Extracto de la fuente =>
######
Por otra parte, a menudo son filmes que dejan en el espectador un poso de amargura, de cierto desencanto ante la vida. Si a eso añadimos una pizca de «denuncia» (de lo que sea), un toque burlesco o satírico contra la Iglesia (y los curas, sobre todo) y un plantel de actores con glamour, podemos entrar con facilidad en las quinielas de los filmes aspirantes a los grandes premios. A parte de contradecir su original sentido («el cine es una fábrica de sueños», decían en Hollywood durante los años 20 y 30) y de la ofensa gratuita que parece obligado hacer para manifestar «independencia» y «originalidad», el negocio de los premios cinematográficos se hace cada vez más aburrido.
######
Filas de datos =>
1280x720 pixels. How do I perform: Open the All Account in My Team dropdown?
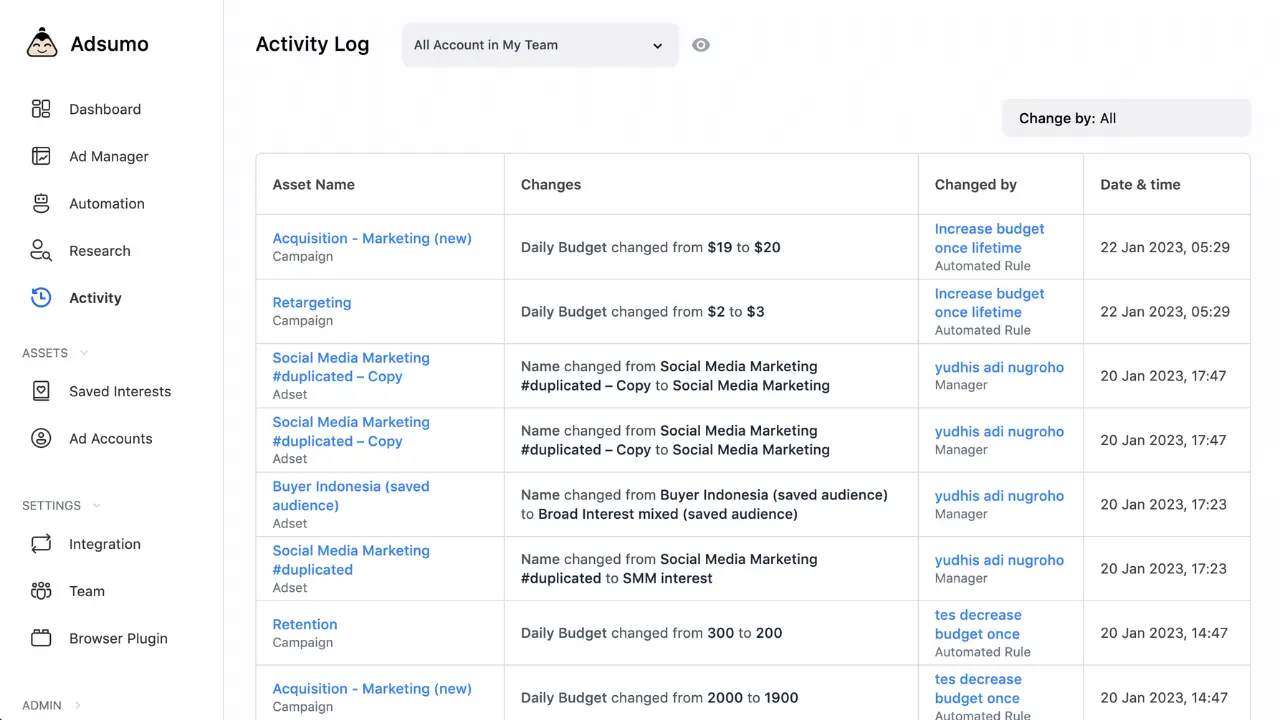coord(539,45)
######
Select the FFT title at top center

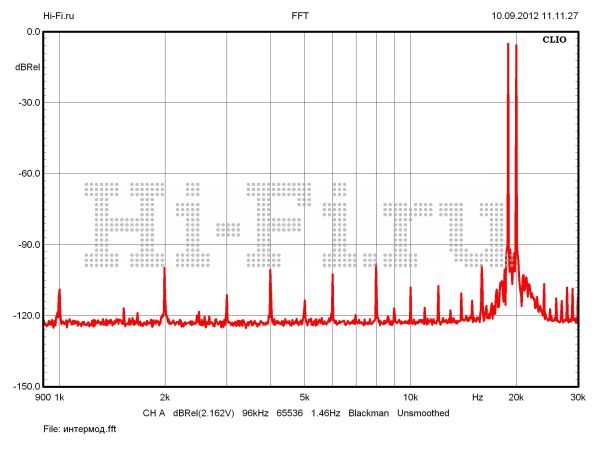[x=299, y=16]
######
Lo que se pide =>
1 > ¿Concuerdan con el fragmento sobre los premios de cine las afirmaciones siguientes? Responde sí o no a cada una y cita literalmente las palabras del fragmento que lo deciden.
(a) En Hollywood, durante los años 20 y 30, se decía que el cine es una fábrica de sueños.
(b) El negocio de los premios cinematográficos resulta cada vez más entretenido.
(c) Estos filmes suelen dejar en el espectador una sensación de esperanza.
2 > Escribe cómo seguiría el fragmento sobre los premios de cine a partir de su última oración.

Resultados del ejercicio =>
1 >
(a) Sí: “«el cine es una fábrica de sueños», decían en Hollywood durante los años 20 y 30”.
(b) No: “el negocio de los premios cinematográficos se hace cada vez más aburrido”.
(c) No: “dejan en el espectador un poso de amargura, de cierto desencanto ante la vida”.

2 >
Precisamente por eso, en los últimos años han surgido diversos festivales que tratan de potenciar películas con valores educativos, morales, cristianos y familiares. Una experiencia muy aplaudida por el público y la crítica fue el Fiuggi Family Festival, que tuvo un enorme éxito en su primera edición de 2009, y que tiene ya abierta la web correspondiente a la 2ª edición 2010: dura una semana (24-31 de julio) y tiene muchas actividades complementarias para los niños y adolescentes -el festival es auténticamente familiar- además de abrir las puertas a jóvenes realizadores con historias frescas y enriquecedoras.